--- EXERCISE OBJECTIVE ---
Reproduce every one of the following entries verbatim, with no changes of any kind.

--- AVAILABLE DATA ---

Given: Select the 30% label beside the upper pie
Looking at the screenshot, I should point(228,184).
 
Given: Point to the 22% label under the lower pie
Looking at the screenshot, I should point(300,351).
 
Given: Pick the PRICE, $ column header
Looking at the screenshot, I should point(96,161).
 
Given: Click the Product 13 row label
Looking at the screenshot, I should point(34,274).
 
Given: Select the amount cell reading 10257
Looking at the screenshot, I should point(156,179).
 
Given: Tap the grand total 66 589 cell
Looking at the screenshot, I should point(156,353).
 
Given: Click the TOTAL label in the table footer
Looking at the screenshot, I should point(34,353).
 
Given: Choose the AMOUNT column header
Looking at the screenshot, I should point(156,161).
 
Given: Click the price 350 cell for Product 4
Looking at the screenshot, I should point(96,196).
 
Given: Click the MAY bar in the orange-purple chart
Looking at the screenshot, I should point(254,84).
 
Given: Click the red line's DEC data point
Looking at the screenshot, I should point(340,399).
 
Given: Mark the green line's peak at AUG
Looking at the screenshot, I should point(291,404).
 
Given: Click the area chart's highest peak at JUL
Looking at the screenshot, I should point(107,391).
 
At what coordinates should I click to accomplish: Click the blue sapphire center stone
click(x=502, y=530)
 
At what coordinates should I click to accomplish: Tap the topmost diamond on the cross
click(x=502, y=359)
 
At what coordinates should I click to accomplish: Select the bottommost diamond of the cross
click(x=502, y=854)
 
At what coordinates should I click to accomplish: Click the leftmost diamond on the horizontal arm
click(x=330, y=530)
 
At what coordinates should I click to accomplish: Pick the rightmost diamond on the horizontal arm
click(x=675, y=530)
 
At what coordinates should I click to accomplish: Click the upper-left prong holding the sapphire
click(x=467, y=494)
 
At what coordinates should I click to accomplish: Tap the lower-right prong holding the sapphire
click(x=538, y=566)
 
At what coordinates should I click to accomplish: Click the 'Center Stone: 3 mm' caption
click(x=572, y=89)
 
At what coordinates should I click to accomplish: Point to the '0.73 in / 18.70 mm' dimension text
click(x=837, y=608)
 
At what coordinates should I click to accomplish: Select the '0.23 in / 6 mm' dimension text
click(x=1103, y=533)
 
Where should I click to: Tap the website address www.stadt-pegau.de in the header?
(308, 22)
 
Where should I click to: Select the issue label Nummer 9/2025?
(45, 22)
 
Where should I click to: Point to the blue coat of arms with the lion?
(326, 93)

--- COMPLETED EXERCISE ---
Given: Select the 30% label beside the upper pie
Looking at the screenshot, I should point(228,184).
 
Given: Point to the 22% label under the lower pie
Looking at the screenshot, I should point(300,351).
 
Given: Pick the PRICE, $ column header
Looking at the screenshot, I should point(96,161).
 
Given: Click the Product 13 row label
Looking at the screenshot, I should point(34,274).
 
Given: Select the amount cell reading 10257
Looking at the screenshot, I should point(156,179).
 
Given: Tap the grand total 66 589 cell
Looking at the screenshot, I should point(156,353).
 
Given: Click the TOTAL label in the table footer
Looking at the screenshot, I should point(34,353).
 
Given: Choose the AMOUNT column header
Looking at the screenshot, I should point(156,161).
 
Given: Click the price 350 cell for Product 4
Looking at the screenshot, I should point(96,196).
 
Given: Click the MAY bar in the orange-purple chart
Looking at the screenshot, I should point(254,84).
 
Given: Click the red line's DEC data point
Looking at the screenshot, I should point(340,399).
 
Given: Mark the green line's peak at AUG
Looking at the screenshot, I should point(291,404).
 
Given: Click the area chart's highest peak at JUL
Looking at the screenshot, I should point(107,391).
 
At what coordinates should I click to accomplish: Click the blue sapphire center stone
click(x=502, y=530)
 
At what coordinates should I click to accomplish: Tap the topmost diamond on the cross
click(x=502, y=359)
 
At what coordinates should I click to accomplish: Select the bottommost diamond of the cross
click(x=502, y=854)
 
At what coordinates should I click to accomplish: Click the leftmost diamond on the horizontal arm
click(x=330, y=530)
 
At what coordinates should I click to accomplish: Pick the rightmost diamond on the horizontal arm
click(x=675, y=530)
 
At what coordinates should I click to accomplish: Click the upper-left prong holding the sapphire
click(x=467, y=494)
 
At what coordinates should I click to accomplish: Tap the lower-right prong holding the sapphire
click(x=538, y=566)
 
At what coordinates should I click to accomplish: Click the 'Center Stone: 3 mm' caption
click(x=572, y=89)
 
At what coordinates should I click to accomplish: Point to the '0.73 in / 18.70 mm' dimension text
click(x=837, y=608)
 
At what coordinates should I click to accomplish: Select the '0.23 in / 6 mm' dimension text
click(x=1103, y=533)
 
Where should I click to: Tap the website address www.stadt-pegau.de in the header?
(308, 22)
 
Where should I click to: Select the issue label Nummer 9/2025?
(45, 22)
 
Where should I click to: Point to the blue coat of arms with the lion?
(326, 93)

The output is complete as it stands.